Die Farbe Pink – meist kombiniert mit Schwarz – ist dominant vertreten und die frechen Schlampen-Sprüche werden oft mit Aufmerksamkeits-Gelüste ergänzt (FAME BITCH). Das steht für den wunderbaren, klugen und hintergründigen Humor der Selbstbespiegelung, der die hedonistische Haltung so attraktiv und überzeugend macht. Er entkräftet das Billige und stärkt das Sinnliche. Besonders reizvoll ist auch die Pointierung der sexuellen Kräfte, sowohl geschlechtsspezifiziert und dennoch nach dem Motto Alles für Alle. Darin liegt die besondere Kunst bei Namilia, die die Designer so souverän und zugleich spielerisch beherrschen wie kein anderes Label. Hinzu tritt die freche, unverschämte Übertreibung, die, ohne das zu betonen, mit einem gewissen Augenzwinkern formuliert ist. Hierin liegt der eigentliche Kern der kreativen Gestaltung, der zugleich ermutigt, sich auf die Gestaltungssprache einzulassen und der den eigentlichen Sympathiefaktor ausmacht.
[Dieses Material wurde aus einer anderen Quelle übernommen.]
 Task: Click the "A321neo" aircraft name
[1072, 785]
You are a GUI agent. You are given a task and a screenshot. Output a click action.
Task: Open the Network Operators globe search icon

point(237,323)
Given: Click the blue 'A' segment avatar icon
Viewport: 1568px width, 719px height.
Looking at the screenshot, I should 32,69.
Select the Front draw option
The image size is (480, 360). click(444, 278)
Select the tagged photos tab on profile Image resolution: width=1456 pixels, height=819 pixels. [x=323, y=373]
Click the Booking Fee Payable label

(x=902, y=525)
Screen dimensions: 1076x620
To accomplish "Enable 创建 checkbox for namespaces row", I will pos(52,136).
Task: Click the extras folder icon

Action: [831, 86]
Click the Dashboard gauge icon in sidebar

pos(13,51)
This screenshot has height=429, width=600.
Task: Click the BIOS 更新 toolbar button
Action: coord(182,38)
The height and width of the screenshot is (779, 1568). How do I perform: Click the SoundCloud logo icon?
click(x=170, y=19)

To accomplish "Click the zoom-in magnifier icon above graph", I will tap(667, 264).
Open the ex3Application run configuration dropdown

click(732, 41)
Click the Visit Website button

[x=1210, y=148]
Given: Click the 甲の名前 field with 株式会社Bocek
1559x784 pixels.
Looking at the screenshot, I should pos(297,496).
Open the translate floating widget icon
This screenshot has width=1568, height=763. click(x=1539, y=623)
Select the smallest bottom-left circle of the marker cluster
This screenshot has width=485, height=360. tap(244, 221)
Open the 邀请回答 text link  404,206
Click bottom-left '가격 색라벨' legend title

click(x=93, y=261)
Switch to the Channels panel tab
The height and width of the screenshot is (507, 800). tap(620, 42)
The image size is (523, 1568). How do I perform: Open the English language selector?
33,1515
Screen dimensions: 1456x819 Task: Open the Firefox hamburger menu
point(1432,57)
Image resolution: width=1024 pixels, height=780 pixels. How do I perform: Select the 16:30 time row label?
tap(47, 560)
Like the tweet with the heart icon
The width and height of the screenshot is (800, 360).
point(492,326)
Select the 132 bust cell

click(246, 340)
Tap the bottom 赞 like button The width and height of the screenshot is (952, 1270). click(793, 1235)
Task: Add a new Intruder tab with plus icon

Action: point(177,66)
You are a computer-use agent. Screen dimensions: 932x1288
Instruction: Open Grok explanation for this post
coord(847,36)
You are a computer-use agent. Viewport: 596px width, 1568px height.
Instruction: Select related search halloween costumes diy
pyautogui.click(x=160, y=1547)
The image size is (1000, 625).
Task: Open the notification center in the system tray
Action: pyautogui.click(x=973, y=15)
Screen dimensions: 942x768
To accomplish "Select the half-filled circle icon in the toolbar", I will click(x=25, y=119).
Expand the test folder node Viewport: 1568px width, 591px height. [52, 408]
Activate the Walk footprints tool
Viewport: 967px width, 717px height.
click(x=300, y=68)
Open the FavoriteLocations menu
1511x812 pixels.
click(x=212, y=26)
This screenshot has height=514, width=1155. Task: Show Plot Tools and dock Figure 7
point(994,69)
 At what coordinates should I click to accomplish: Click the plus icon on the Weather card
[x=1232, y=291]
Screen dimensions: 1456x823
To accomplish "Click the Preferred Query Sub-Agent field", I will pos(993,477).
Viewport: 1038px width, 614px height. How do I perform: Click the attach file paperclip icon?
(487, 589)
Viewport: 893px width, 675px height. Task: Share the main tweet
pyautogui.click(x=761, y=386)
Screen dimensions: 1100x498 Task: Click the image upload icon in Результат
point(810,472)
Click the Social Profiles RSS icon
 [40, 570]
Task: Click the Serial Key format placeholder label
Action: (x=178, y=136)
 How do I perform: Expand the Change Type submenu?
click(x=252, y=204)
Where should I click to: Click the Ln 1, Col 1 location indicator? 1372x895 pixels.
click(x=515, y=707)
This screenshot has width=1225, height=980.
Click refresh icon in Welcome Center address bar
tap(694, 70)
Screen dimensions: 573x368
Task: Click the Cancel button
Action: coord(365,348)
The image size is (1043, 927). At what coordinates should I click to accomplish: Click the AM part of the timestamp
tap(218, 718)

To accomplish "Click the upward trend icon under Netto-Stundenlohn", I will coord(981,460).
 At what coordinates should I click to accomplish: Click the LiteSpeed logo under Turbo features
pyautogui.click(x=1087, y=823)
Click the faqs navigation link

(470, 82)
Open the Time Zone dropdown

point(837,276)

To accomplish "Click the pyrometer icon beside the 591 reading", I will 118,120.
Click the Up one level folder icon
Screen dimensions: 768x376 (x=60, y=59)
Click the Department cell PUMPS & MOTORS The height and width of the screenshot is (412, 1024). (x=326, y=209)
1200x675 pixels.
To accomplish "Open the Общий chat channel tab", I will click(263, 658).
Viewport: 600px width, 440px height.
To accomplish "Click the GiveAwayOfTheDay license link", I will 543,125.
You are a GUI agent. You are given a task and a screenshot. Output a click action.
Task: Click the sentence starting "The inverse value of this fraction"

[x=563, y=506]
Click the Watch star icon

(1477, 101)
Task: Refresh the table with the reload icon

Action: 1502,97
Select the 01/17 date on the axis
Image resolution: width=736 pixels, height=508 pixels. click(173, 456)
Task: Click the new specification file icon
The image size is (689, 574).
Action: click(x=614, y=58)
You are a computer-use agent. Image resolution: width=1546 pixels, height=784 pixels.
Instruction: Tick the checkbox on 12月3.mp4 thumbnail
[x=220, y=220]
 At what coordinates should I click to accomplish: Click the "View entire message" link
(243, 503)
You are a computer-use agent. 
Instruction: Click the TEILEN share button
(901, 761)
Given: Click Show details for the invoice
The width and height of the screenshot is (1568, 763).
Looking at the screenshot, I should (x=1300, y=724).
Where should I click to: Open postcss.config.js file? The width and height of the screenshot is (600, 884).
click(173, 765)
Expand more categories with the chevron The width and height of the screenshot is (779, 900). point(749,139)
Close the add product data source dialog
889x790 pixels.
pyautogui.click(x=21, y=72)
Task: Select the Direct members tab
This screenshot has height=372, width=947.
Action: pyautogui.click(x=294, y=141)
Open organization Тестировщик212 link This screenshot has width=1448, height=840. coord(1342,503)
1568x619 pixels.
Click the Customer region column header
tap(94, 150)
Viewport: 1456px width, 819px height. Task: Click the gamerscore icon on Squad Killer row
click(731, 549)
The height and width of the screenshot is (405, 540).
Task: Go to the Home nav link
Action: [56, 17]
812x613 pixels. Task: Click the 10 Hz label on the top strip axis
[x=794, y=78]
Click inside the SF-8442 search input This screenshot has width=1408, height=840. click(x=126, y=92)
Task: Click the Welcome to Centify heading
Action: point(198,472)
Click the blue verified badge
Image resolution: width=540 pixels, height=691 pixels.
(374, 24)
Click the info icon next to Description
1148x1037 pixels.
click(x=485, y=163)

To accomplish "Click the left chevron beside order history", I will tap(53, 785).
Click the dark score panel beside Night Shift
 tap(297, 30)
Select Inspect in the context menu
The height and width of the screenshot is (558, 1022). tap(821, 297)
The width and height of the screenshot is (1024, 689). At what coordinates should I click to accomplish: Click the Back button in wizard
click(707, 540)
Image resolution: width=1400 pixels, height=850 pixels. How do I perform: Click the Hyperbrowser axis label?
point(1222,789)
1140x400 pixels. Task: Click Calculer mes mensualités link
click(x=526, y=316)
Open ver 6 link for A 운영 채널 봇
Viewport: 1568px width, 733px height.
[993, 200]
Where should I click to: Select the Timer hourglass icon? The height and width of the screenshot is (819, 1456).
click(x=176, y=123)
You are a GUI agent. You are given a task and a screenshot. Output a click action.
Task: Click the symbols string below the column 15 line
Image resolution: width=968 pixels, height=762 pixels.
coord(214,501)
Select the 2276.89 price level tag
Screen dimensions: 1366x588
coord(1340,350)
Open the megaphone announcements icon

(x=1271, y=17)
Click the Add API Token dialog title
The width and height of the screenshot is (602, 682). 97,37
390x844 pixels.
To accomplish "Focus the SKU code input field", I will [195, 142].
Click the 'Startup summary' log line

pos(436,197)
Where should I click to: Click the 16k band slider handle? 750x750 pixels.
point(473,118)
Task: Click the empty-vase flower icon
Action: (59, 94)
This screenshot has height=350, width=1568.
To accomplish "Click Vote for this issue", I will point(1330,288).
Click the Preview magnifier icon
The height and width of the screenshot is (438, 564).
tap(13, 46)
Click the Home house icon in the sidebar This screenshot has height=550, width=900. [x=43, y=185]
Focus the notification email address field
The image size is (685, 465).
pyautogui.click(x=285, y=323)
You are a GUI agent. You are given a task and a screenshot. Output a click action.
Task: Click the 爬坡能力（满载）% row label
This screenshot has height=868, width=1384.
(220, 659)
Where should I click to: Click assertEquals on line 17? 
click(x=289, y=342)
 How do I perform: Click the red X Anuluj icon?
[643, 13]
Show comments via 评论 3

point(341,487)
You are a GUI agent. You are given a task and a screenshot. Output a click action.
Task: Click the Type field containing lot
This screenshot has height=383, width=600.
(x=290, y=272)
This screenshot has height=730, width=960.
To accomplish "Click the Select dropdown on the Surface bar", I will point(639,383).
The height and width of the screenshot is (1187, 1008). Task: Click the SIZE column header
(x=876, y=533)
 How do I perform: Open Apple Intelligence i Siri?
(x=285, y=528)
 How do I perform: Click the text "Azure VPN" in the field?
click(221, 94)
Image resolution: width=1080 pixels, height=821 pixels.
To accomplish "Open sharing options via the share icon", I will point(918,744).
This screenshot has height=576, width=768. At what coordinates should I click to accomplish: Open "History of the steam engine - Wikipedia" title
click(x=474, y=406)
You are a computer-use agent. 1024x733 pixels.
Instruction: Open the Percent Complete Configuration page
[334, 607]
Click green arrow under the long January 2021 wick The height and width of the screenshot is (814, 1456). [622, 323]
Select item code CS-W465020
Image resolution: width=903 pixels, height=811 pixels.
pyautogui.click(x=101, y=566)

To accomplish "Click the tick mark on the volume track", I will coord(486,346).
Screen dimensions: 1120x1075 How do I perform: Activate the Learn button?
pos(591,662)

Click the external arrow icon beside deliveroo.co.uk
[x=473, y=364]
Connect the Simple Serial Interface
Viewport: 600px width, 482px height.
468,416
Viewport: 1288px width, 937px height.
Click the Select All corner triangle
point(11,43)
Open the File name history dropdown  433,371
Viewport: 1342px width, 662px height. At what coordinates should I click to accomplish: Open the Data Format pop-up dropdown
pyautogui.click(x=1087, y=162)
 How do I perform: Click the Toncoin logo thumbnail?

Das Unaggressive der Offensiven, der heftigen Angriffe aufs Moralische ist ebenfalls eine entscheidende Grundlage der Haltung. Insofern ist Namilia vielleicht auch ein pädagogisches Programm, dessen Wirkung auch im Publikum ablesbar ist. Da sieht man die Hardcore-Fans in ihrem vollen Ornat queerer Erotik neben den sympatisierenden Durchschnittsjugendlichen, alle von der philosophischen Grundlinie des Namilia-Designs begeistert.
Das, was als sehr äußere Gestaltkennzeichnung den Namilia-Style am simpelsten ausmacht und mittlerweile häufig in Kollektionen anderer Designer aufgegriffen ist, nämlich die hochgezogenen Schultern auf Flügelforn, findet sich in dieser Kollektion kaum noch. Die Schultern sind jetzt noch breiter, aber nicht mehr hoch gezogen und der Thierry-Mugler-Effekt wird mit Übertreibung noch einmal neu ausgespielt. Jedenfalls haben die Designer dieses „Markenzeichen“ schon wieder aufgesteckt und setzen auf ihren Style allgemein. Das exzentrische Pulver ist sicher noch nicht verschossen.
Das Publikum sorgt schon für eine eigene Schau-Atmosphäre grundvergnügter Betrachtung und erotisierter Spannung. Die Models wirken wie aus dem Leben gegriffen und marschieren angenehmerweise auch recht individuell über den Laufsteg, das sorgt sehr passend für reduzierte Distanz und hat sympathisierenden Effekt. Dass die Veranstalter allerdings den Filmer zulassen, der auf dem Laufsteg vor, hinter und neben den Models filmend mitläuft, hat laut zu berechtigten Unmutsäußerungen aus dem Publikum geführt, in der Hinsicht sind lockere Präsentationsformen dann doch eher kontraproduktiv.